Le accuse a carico del gruppo, coordinato a quanto si è appreso dall’uomo tuttora detenuto, vanno dal traffico e detenzione illeciti di sostanze stupefacenti all’accesso indebito a dispositivi idonei alla comunicazione da parte di soggetti detenuti.
L’indagine – è stato spiegato – è partita nel 2024 da Vicenza, dopo l’arresto di un algerino trovato in possesso di oltre 7,7 chili di droga tra cocaina e hashish.

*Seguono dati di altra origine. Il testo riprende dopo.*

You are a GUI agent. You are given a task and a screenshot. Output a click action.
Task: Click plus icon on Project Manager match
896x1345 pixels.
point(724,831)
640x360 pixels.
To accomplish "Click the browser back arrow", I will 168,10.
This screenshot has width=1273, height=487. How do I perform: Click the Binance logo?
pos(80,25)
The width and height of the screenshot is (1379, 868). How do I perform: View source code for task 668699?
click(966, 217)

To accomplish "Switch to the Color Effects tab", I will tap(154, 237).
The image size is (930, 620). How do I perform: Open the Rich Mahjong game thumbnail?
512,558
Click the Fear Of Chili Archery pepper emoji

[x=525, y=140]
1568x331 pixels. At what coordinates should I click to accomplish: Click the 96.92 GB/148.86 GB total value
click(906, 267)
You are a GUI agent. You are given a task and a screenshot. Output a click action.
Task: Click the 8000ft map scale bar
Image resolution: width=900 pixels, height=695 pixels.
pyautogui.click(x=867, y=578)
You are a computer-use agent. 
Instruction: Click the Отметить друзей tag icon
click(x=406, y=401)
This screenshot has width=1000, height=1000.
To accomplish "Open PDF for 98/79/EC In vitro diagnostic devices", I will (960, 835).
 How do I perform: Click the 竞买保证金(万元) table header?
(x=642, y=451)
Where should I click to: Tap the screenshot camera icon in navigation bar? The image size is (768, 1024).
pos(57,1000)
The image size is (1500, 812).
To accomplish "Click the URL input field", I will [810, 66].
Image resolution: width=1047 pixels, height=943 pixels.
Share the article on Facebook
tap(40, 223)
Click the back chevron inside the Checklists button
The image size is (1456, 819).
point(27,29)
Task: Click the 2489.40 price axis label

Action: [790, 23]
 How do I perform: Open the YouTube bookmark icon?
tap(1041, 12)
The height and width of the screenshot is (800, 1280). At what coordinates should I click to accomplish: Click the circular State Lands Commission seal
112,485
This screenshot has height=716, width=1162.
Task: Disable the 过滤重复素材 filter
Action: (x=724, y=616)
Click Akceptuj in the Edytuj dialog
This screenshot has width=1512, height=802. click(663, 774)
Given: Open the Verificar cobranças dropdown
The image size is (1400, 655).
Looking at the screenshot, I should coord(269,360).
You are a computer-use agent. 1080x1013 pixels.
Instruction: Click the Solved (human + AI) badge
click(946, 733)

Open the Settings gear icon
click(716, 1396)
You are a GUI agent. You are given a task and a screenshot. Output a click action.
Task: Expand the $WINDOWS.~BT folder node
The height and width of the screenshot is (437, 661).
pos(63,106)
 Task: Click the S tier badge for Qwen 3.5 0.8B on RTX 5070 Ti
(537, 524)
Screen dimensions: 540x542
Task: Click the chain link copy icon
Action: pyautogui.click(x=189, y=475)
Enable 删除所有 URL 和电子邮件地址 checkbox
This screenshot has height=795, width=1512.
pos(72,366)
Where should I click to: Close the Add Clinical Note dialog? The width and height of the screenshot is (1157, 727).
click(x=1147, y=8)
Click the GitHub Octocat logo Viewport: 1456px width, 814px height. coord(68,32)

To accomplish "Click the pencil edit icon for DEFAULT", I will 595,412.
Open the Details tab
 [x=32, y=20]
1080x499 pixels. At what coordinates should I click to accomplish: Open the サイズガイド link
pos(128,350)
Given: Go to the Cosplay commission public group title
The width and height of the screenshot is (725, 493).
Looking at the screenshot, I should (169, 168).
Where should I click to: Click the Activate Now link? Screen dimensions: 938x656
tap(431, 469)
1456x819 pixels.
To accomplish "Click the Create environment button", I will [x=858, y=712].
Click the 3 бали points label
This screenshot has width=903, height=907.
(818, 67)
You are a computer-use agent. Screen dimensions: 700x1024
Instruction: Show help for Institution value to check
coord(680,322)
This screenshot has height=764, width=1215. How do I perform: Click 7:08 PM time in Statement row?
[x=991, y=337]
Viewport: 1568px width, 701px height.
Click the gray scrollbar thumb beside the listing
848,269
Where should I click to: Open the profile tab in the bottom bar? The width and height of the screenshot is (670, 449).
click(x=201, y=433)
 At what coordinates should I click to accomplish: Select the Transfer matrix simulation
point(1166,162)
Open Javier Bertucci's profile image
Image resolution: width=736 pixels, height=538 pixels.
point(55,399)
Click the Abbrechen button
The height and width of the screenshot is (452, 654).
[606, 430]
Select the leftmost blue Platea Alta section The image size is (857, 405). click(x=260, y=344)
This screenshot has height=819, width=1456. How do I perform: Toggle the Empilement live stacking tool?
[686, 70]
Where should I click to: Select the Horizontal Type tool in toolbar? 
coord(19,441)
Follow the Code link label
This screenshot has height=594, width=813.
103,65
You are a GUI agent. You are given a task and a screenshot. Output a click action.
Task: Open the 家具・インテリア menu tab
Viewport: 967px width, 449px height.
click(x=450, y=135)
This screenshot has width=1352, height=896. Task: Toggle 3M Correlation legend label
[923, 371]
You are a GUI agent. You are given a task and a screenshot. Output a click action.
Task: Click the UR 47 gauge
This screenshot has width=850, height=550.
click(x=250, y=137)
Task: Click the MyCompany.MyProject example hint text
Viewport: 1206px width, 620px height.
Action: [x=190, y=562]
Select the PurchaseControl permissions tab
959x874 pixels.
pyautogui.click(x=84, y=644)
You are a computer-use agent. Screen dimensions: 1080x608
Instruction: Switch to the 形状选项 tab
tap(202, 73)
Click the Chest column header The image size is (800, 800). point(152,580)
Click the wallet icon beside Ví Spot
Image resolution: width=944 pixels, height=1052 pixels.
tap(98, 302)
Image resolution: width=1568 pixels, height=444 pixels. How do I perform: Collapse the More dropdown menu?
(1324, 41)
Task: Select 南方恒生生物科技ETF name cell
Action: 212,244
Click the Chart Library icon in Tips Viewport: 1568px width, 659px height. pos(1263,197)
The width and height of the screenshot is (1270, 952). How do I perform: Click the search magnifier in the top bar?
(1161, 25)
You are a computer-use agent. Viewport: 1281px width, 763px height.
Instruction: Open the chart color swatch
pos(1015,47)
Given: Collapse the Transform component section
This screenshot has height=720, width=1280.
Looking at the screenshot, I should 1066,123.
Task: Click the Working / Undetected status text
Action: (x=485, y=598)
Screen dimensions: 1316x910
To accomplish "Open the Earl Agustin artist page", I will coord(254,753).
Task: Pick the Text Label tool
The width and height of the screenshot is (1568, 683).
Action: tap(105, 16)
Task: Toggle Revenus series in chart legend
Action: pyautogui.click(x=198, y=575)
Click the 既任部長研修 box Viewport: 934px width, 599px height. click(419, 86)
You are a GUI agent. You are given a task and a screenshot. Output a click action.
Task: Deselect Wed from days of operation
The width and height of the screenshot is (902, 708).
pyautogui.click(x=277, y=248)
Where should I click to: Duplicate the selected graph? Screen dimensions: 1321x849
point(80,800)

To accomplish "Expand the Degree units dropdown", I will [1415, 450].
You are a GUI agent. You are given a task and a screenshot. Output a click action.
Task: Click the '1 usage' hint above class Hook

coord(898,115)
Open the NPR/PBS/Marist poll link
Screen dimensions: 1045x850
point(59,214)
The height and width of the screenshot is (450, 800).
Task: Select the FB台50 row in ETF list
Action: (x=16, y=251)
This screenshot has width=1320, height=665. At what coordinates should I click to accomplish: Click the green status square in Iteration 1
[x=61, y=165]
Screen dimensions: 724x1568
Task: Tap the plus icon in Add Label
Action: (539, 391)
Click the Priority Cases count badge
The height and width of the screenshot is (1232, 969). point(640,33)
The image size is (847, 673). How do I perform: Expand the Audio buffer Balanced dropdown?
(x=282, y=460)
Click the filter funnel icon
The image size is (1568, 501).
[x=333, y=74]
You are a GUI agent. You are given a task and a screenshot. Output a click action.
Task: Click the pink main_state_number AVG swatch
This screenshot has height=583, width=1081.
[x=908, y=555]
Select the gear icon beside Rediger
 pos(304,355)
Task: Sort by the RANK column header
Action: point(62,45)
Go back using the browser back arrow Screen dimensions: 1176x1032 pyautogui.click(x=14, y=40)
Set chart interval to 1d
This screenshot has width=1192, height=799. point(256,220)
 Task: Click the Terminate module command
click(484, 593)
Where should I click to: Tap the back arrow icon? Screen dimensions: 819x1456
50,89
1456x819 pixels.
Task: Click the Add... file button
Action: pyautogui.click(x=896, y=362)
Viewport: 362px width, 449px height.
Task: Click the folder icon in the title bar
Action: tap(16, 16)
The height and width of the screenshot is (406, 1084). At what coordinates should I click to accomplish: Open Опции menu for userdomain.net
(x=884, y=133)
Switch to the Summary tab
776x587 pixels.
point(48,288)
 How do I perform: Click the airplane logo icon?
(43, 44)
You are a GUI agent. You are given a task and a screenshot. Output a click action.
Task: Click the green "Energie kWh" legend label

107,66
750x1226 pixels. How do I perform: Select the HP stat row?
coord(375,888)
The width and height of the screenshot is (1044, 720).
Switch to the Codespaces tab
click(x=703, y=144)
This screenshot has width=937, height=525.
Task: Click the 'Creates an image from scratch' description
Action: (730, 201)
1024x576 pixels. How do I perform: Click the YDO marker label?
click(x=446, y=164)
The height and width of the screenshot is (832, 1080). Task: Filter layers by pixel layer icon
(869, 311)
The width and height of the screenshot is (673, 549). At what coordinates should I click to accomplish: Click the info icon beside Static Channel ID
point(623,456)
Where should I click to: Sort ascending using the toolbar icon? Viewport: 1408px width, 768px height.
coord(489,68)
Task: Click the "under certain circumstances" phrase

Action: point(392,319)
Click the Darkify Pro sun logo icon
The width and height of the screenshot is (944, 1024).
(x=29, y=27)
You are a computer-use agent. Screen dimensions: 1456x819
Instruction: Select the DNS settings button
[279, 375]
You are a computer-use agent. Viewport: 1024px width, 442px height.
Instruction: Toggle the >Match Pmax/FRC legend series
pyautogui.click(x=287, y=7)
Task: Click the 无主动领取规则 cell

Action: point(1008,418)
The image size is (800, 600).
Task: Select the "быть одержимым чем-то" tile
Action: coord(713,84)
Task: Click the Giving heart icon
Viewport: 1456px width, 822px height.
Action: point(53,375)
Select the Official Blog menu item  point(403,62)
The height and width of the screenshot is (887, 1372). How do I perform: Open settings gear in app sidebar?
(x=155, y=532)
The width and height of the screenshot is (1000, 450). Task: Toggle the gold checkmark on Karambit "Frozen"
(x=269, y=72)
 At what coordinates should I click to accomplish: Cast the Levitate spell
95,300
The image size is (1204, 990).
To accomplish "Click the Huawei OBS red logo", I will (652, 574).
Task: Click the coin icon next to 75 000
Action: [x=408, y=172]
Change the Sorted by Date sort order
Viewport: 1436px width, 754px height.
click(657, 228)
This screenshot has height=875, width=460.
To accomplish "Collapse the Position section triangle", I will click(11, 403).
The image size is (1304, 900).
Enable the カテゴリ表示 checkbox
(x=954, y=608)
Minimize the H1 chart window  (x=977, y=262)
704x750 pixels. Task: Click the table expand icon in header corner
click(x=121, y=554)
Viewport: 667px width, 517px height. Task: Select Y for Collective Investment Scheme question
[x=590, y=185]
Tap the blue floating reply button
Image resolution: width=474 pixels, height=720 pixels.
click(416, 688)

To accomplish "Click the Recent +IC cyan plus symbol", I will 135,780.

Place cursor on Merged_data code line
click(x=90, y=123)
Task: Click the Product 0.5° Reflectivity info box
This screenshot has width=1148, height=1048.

Secondo le ricostruzioni, dal carcere l’albanese sfruttando una piattaforme di messaggistica criptata metteva in contatto fornitori ed acquirenti, curando gli aspetti relativi alla definizione del prezzo di vendita e alla logistica.
Un’attività per gli inquirenti da 85 chili di stupefacenti, per un giro d’affari di 90 mila euro. Nel corso dell’operazione sono stati recuperati 20 chili di hashish e circa 850 grammi di cocaina e una pistola, con matricola abrasa, completa di caricatore e di 14 cartucce inesplose.